Role of metabotropic glutamate receptors in vasopressin and oxytocin release.

Abstract

The effect of metabotropic glutamate receptor (mGluR) activation on vasopressin (VP) and oxytocin (OT) release was evaluated using explants of the hypothalamoneurohypophysial system. (+/-)-1-Aminocyclopentane-trans-1,3-dicarboxylic acid (t-ACPD), an agonist at groups I and II mGluRs, increased VP and OT release in a concentration-dependent manner. A role for group I mGluRs in VP and OT release was demonstrated by the ability of a group I-specific mGluR antagonist, 1-aminoindan-1,5-idicarboxylic acid (AIDA), to block the effect of t-ACPD and the ability of a group I-specific agonist, (R,S)-3,5-dihydroxyphenylglycine, to significantly increase both VP (P = 0.0029) and OT (P = 0.0032) release.

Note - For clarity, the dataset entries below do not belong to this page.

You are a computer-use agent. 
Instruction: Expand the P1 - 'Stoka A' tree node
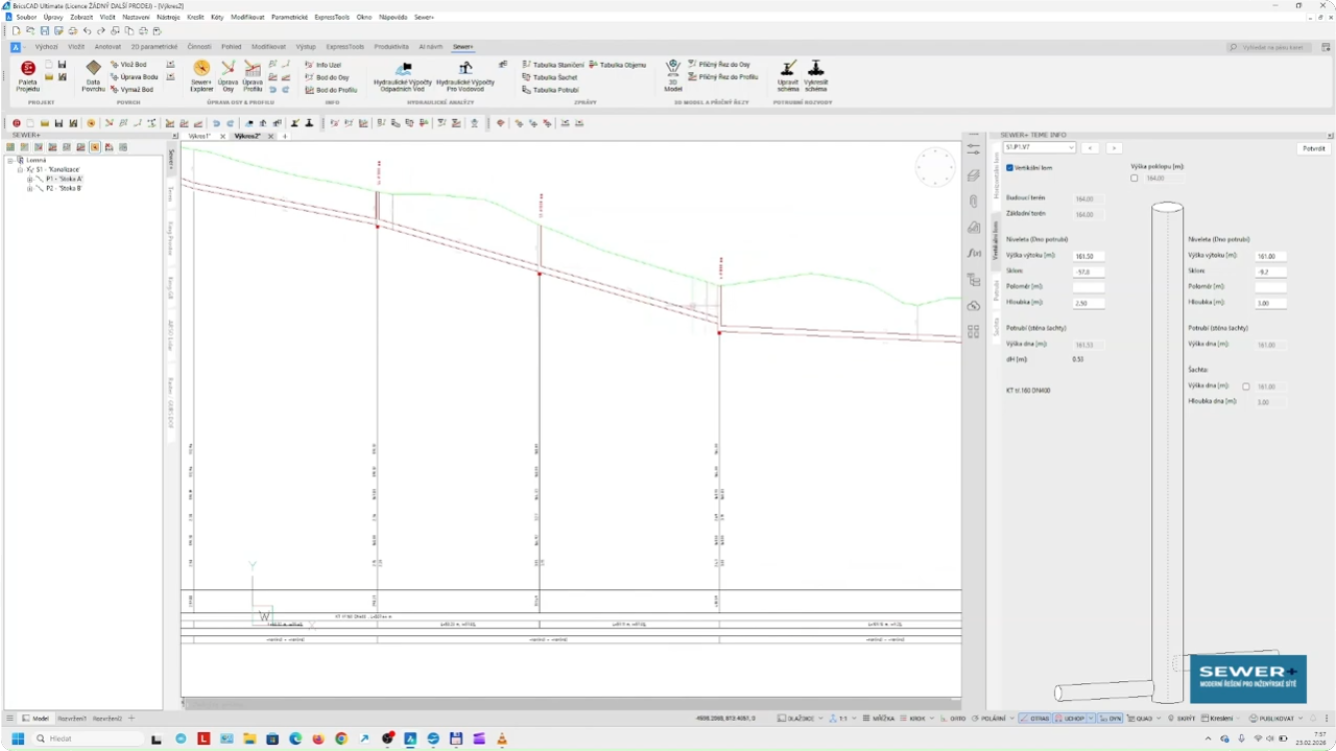[30, 179]
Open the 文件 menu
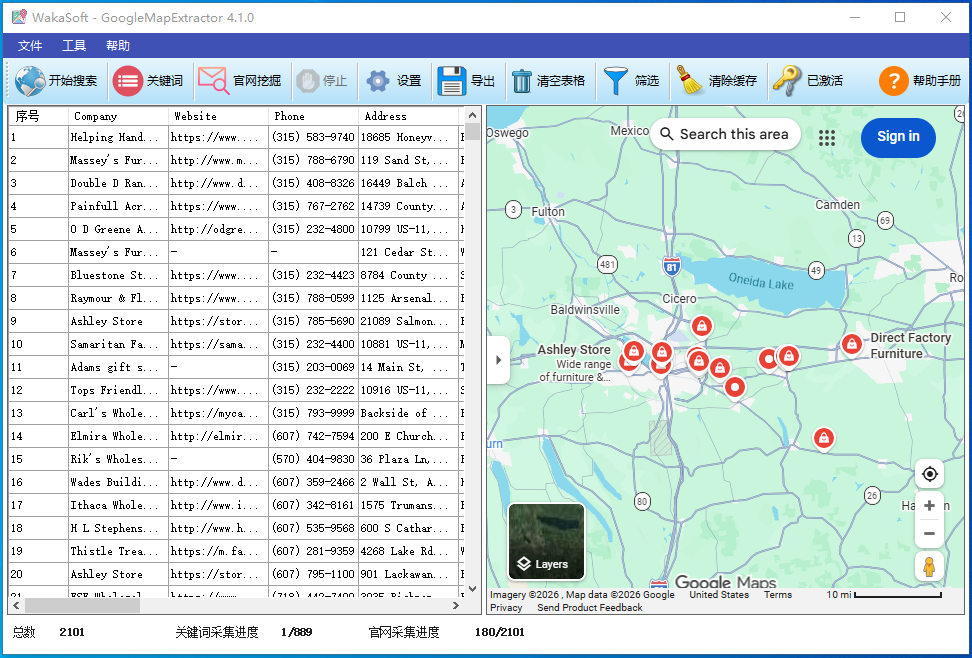 coord(30,46)
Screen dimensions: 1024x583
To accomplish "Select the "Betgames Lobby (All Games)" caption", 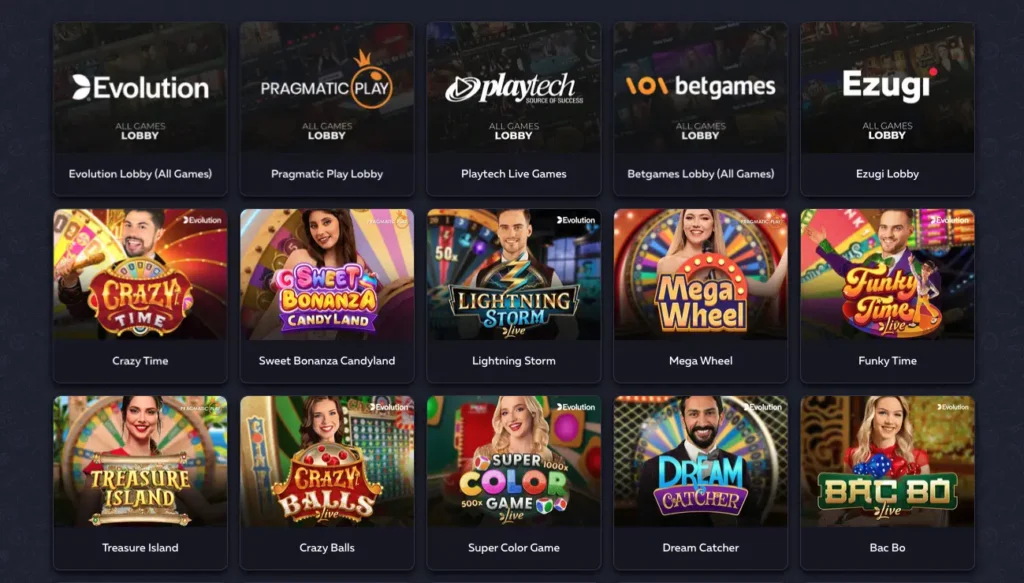I will tap(701, 174).
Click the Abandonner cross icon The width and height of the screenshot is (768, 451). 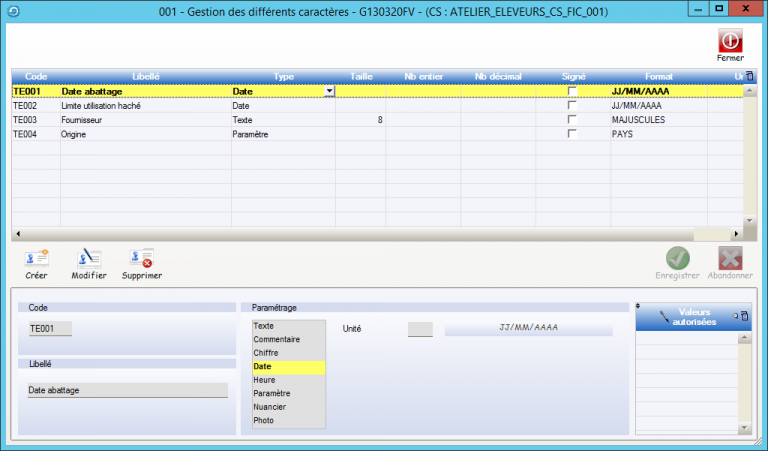coord(730,258)
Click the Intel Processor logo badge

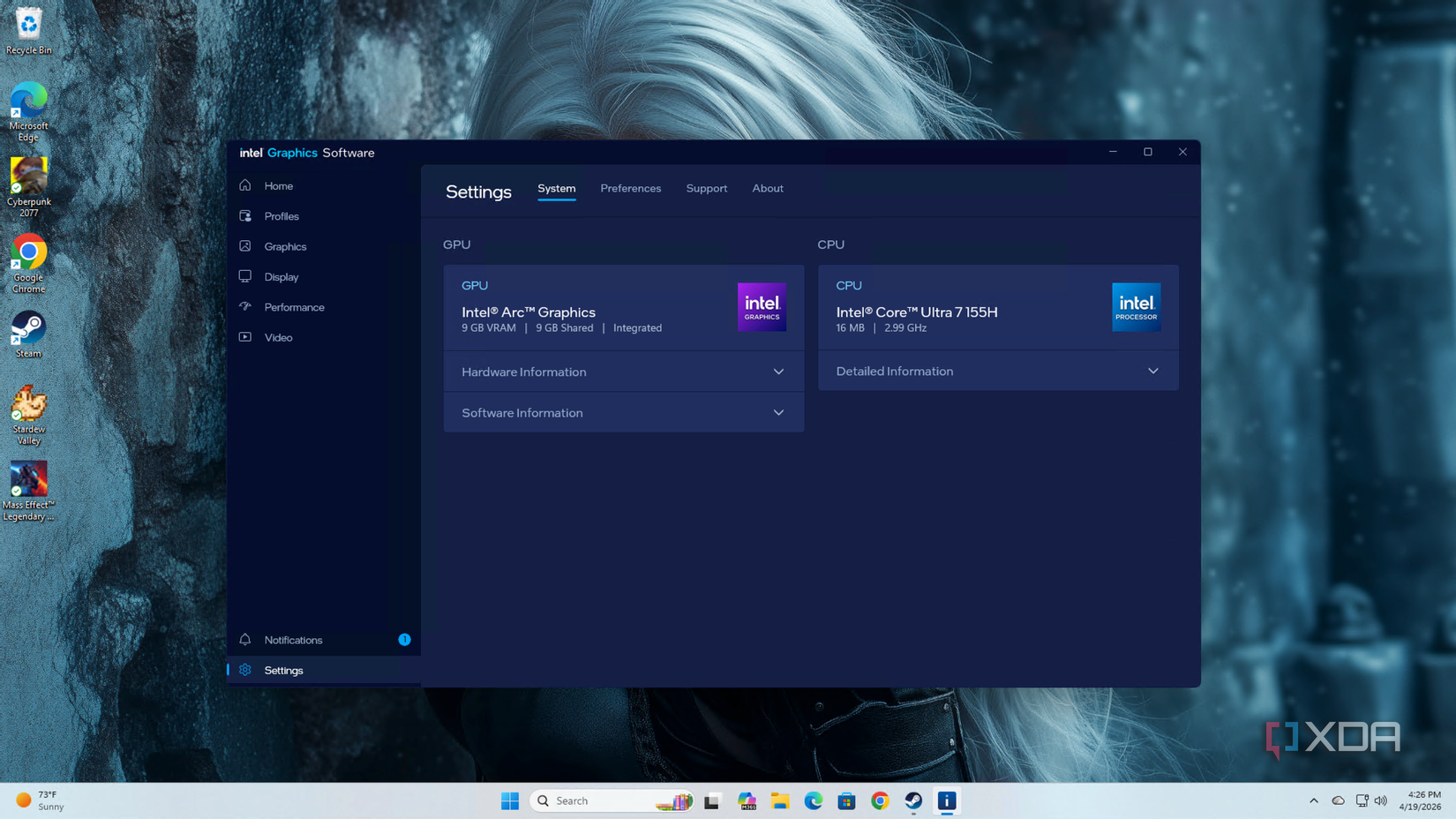tap(1136, 307)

However, AIDA did not alter VP or OT release induced by a ramp increase in osmolality of the perifusion medium. The role of group III mGluRs was examined using L(+)-2-amino-4-phosphonobutyric acid (L-AP4), an agonist of these receptors. L-AP4 did not change basal release of VP or OT and did not prevent osmotically stimulated hormone release. Thus mGluR activation stimulates VP and OT release, but it is not required for osmotic stimulation of hormone release.